Inquilino passa 20 dias com apartamento em obras urgentes e continua pagando aluguel integral até descobrir que reparos prolongados podem dar direito a abatimento proporcional
Entenda o cálculo, os documentos e os cuidados antes de descontar
O inquilino que permanece em um apartamento durante reparos urgentes pode enfrentar barulho, poeira, circulação de trabalhadores e restrição no uso dos cômodos. Quando essas obras são responsabilidade do proprietário e ultrapassam dez dias, a Lei do Inquilinato prevê a possibilidade de redução proporcional do aluguel referente ao período excedente.
Quando os reparos urgentes permitem abatimento no aluguel?
O artigo 26 da Lei nº 8.245/1991 estabelece que o morador deve permitir a realização dos reparos urgentes cuja execução seja responsabilidade do locador. A mesma regra protege o ocupante quando o serviço se prolonga: se a duração ultrapassar dez dias, surge o direito ao abatimento proporcional do aluguel.
Não basta qualquer reforma para aplicar a regra. Uma pintura decorativa solicitada pelo próprio morador, por exemplo, não recebe o mesmo tratamento de uma intervenção necessária para corrigir infiltração, risco elétrico, vazamento grave ou problema estrutural. É preciso identificar a urgência, a responsabilidade pelo defeito e o tempo efetivo da obra.
Como calcular a redução em uma obra que durou 20 dias?
Em uma obra com duração de 20 dias, o período excedente corresponde, em princípio, aos dez dias posteriores ao limite inicial previsto em lei.
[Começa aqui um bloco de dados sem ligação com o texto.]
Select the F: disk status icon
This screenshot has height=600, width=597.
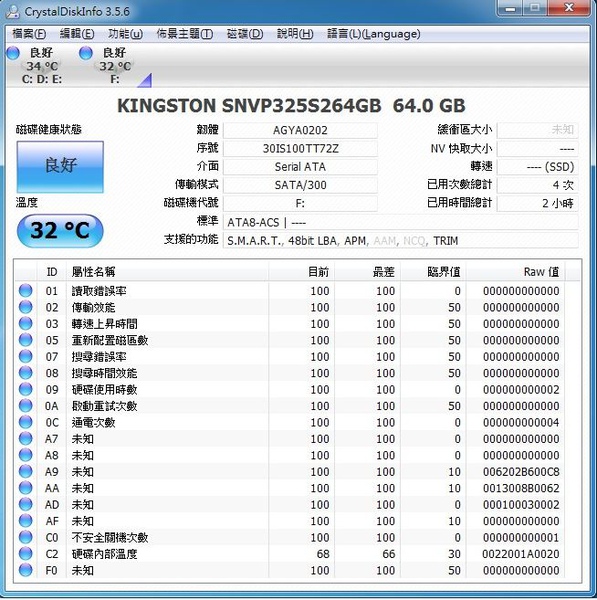86,53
Um cálculo básico pode dividir o valor mensal por 30 e multiplicar o resultado pelos dias excedentes, sempre considerando as circunstâncias do contrato e a forma como o imóvel permaneceu disponível. Os elementos mais importantes são:
- valor mensal cobrado pela locação;
- data comprovada de início dos serviços;
- data de encerramento ou liberação do apartamento;
- quantidade de dias que excedeu o prazo de dez dias;
- eventual impossibilidade de usar quartos, cozinha ou banheiro;
- comunicações trocadas com proprietário ou imobiliária.

O morador pode descontar o valor por conta própria?
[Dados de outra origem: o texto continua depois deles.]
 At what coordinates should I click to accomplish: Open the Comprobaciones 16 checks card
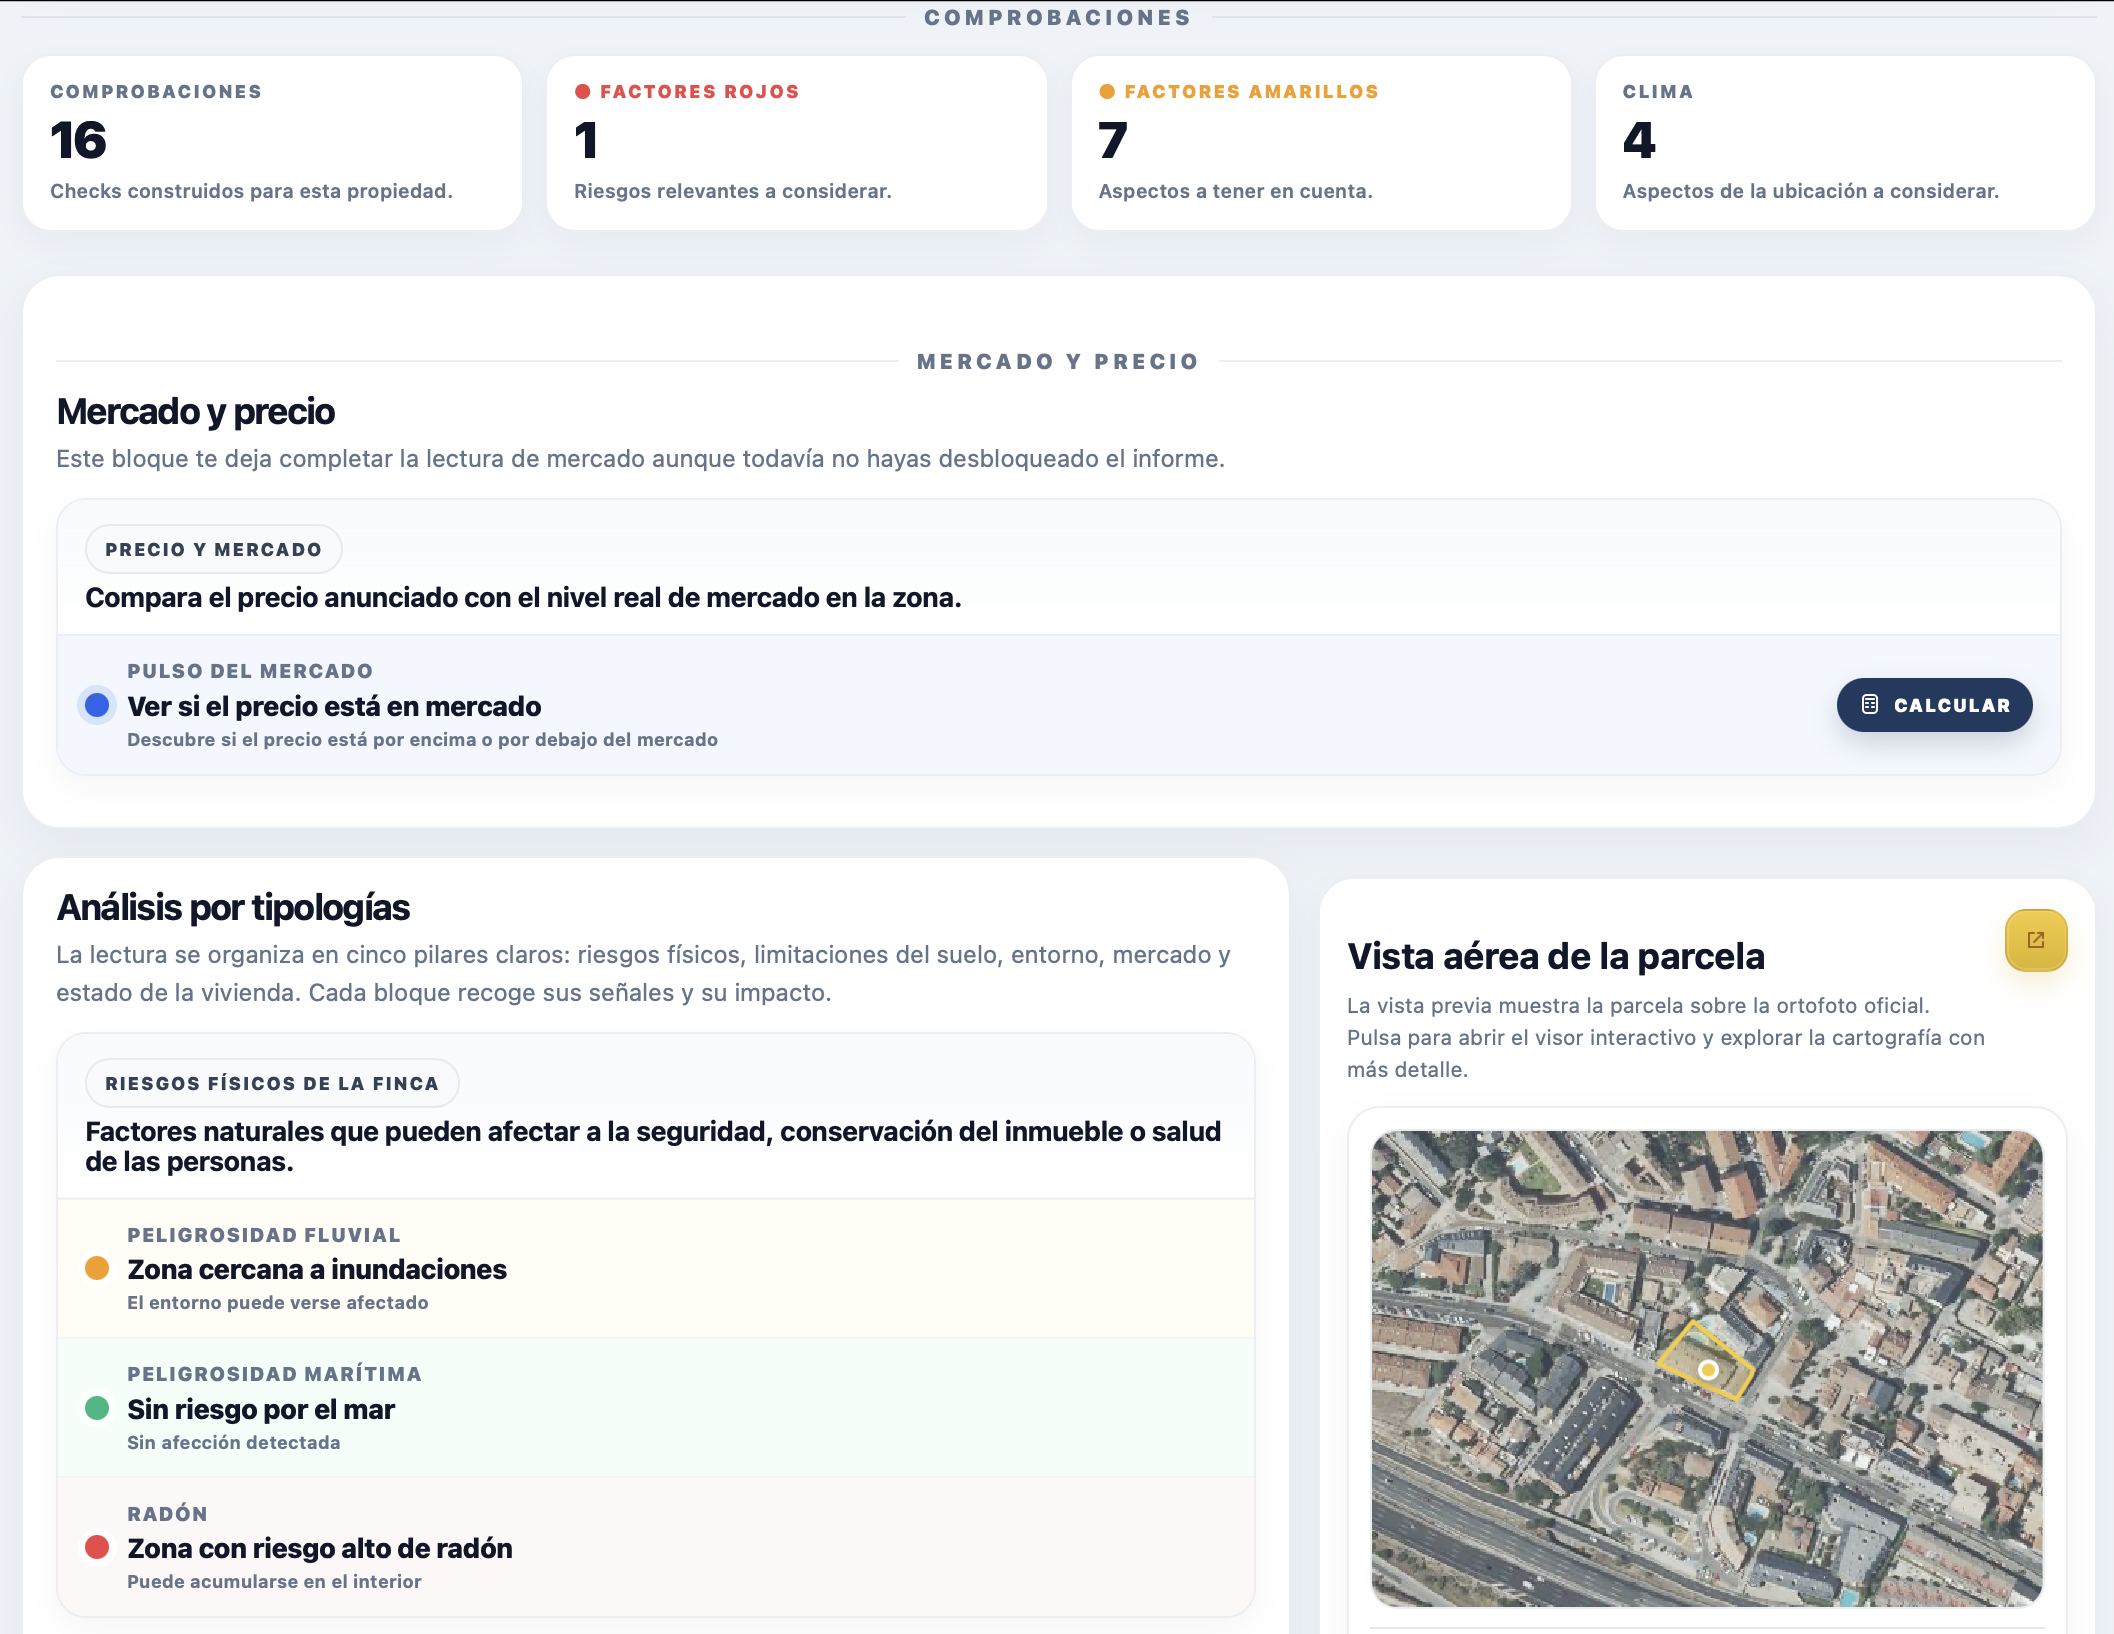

Suspender ou reduzir o pagamento unilateralmente pode gerar cobrança, multa, juros e discussão sobre inadimplência. O caminho mais seguro é apresentar o cálculo e tentar formalizar o abatimento ou a devolução com o proprietário. Se não houver acordo, o contrato e as provas devem ser avaliados antes de qualquer desconto. Quando os serviços ultrapassam 30 dias, a Lei do Inquilinato também permite ao locatário encerrar o contrato, desde que estejam presentes os requisitos legais.
Quais documentos ajudam o inquilino a comprovar a situação?
O inquilino deve registrar o problema desde a primeira comunicação. Fotografias, vídeos, mensagens, ordens de serviço e relatórios do condomínio ajudam a mostrar por que os reparos urgentes foram necessários e por quanto tempo permaneceram em andamento. Recibos de hospedagem também podem ser relevantes quando a unidade ficou temporariamente sem condições de moradia.
O pedido ao locador deve ser feito por escrito, com datas, descrição dos transtornos e memória do cálculo pretendido. Uma solicitação organizada reduz discussões sobre o cronograma e permite que a imobiliária confira o período excedente. Entre os registros que podem acompanhar o pedido estão:
Quais documentos ajudam a comprovar o pedido de abatimento?
- 1Vistoria que identifique o defeito no apartamento.
- 2Mensagens informando o início e o término das obras.
- 3Fotos dos cômodos interditados ou sem utilização.
- 4Notas fiscais e ordens emitidas pelos prestadores.
- 5Comprovantes dos aluguéis pagos integralmente.
- 6Protocolo do pedido de compensação ou restituição.
Como buscar o abatimento depois de pagar o aluguel integral?
O pagamento integral durante os 20 dias não elimina automaticamente a possibilidade de pedir compensação. O locatário pode solicitar que o valor correspondente ao período excedente seja devolvido ou descontado em cobrança futura. A proposta precisa indicar o fundamento do pedido, a duração dos reparos e a quantia calculada, sem confundir aluguel com condomínio, consumo de água, energia ou outros encargos.
Se o locador rejeitar a solicitação, a documentação pode ser apresentada a um advogado, à Defensoria Pública ou ao Juizado Especial Cível, conforme o valor e as particularidades do caso. O contrato, o motivo das obras e as condições de uso do apartamento serão essenciais para definir a redução cabível e evitar que uma cobrança legítima se transforme em atraso contratual.